Answer these questions from the text on housing discrimination, one answer per line.
(a) How many metropolitan areas were in the sample the Urban Institute studied?
(b) On which three traits were the two testers in each pair matched?
(c) Since what year has HUD sponsored its series of national studies?

- **Text section**:
★ ★ ★
According to a statement issued by HUD, “real estate agents and rental housing providers recommend and show fewer available homes and apartments to minority families, thereby increasing their costs and restricting their housing options.” The study reports that this is a national “phenomenon,” the statement said.

In conducting the study, the Urban Institute employed a “‘paired testing’ methodology in which researchers compared the treatment of white and minority homeseekers in a nationally representative sample of 28 metropolitan areas. Of the more than 8,000 paired tests, two trained individuals (one white and the other black, Hispanic, or Asian), contacted a housing provider to inquire about a unit randomly selected from recently advertised homes and apartments. The two testers in each pair were matched on gender, age and family composition and assigned the same financial characteristics. With each tester presenting as unambiguously and equally well qualified to rent or buy the advertised unit, testers independently recorded the treatment they experienced, including information about all the homes or apartments recommended and shown,” the statement said.

According to the statement, whereas “black renters today appear less likely than a decade ago to be told that advertised units are unavailable, Asian renters are more likely than a decade ago to be shown fewer units but they are less likely to experience adverse treatment when making future arrangements with the agent.”

HUD has sponsored a series of four national studies, which have aimed to “measure housing discrimination in approximately each decade rental and sales markets,” since 1979.
★ ★ ★
- **Dataset section**:
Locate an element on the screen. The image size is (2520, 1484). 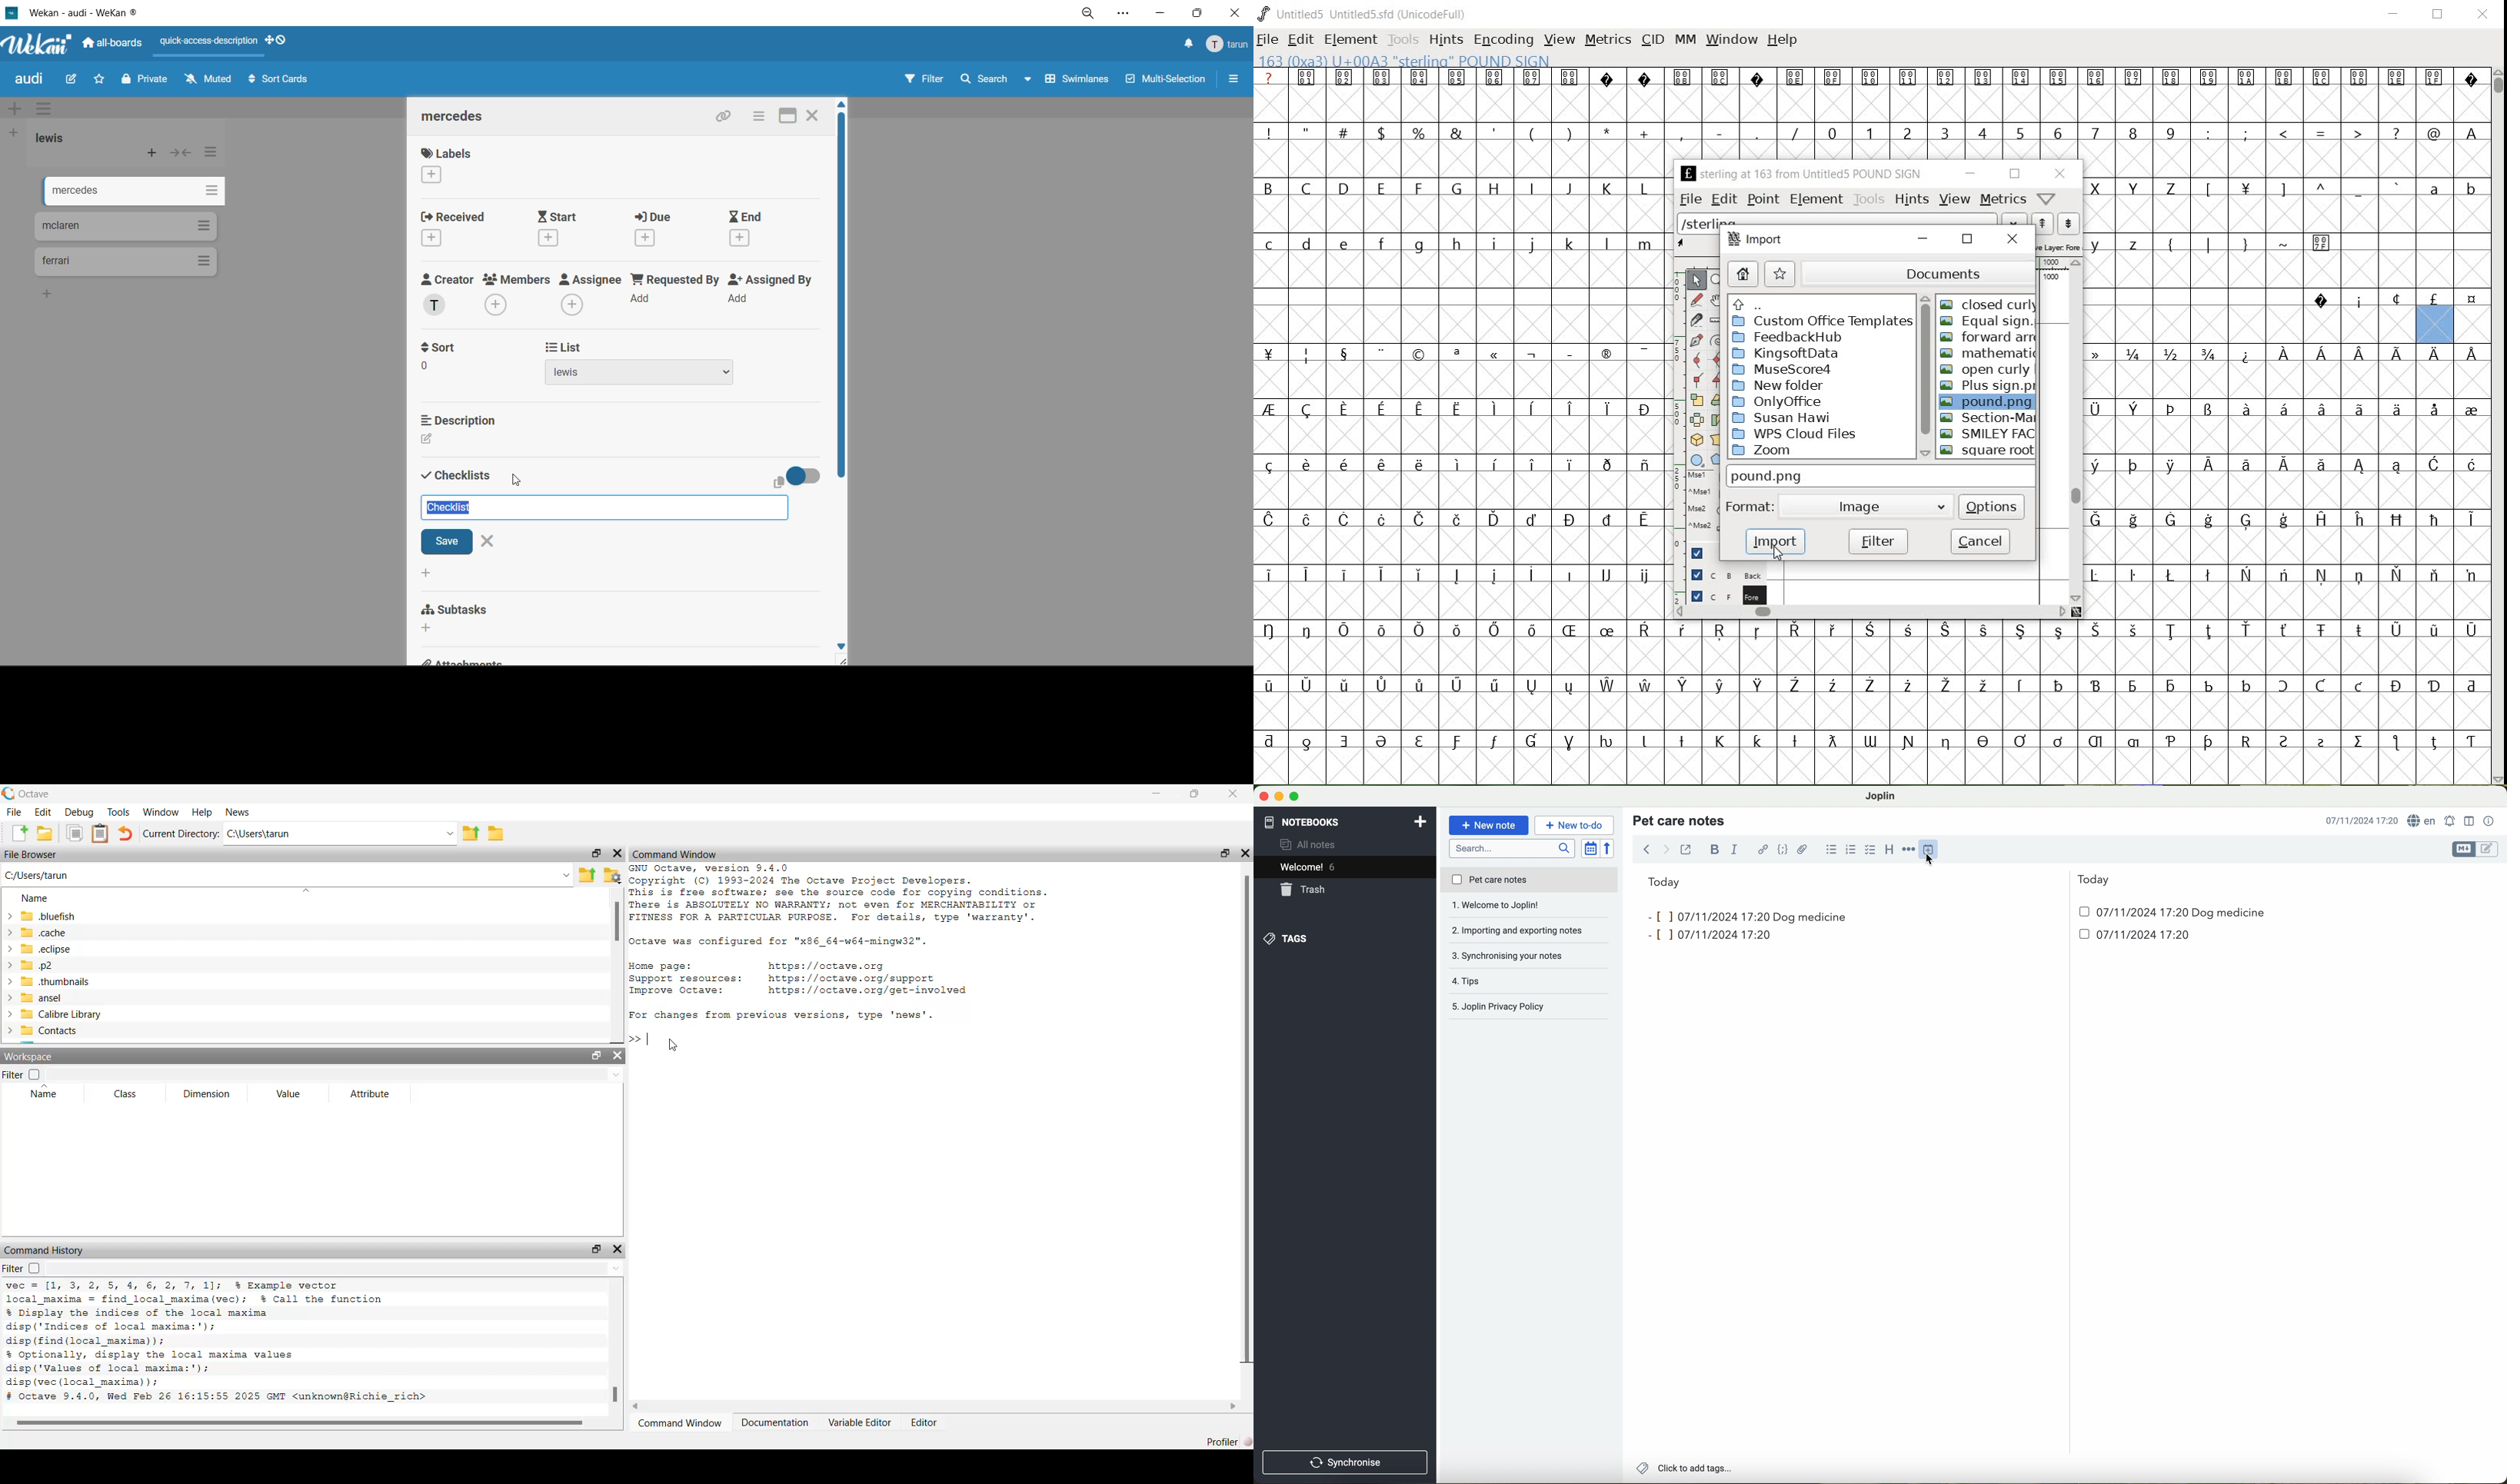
★ ★ ★
- **Result for this exercise**:
(a) 28
(b) Gender, age and family composition
(c) 1979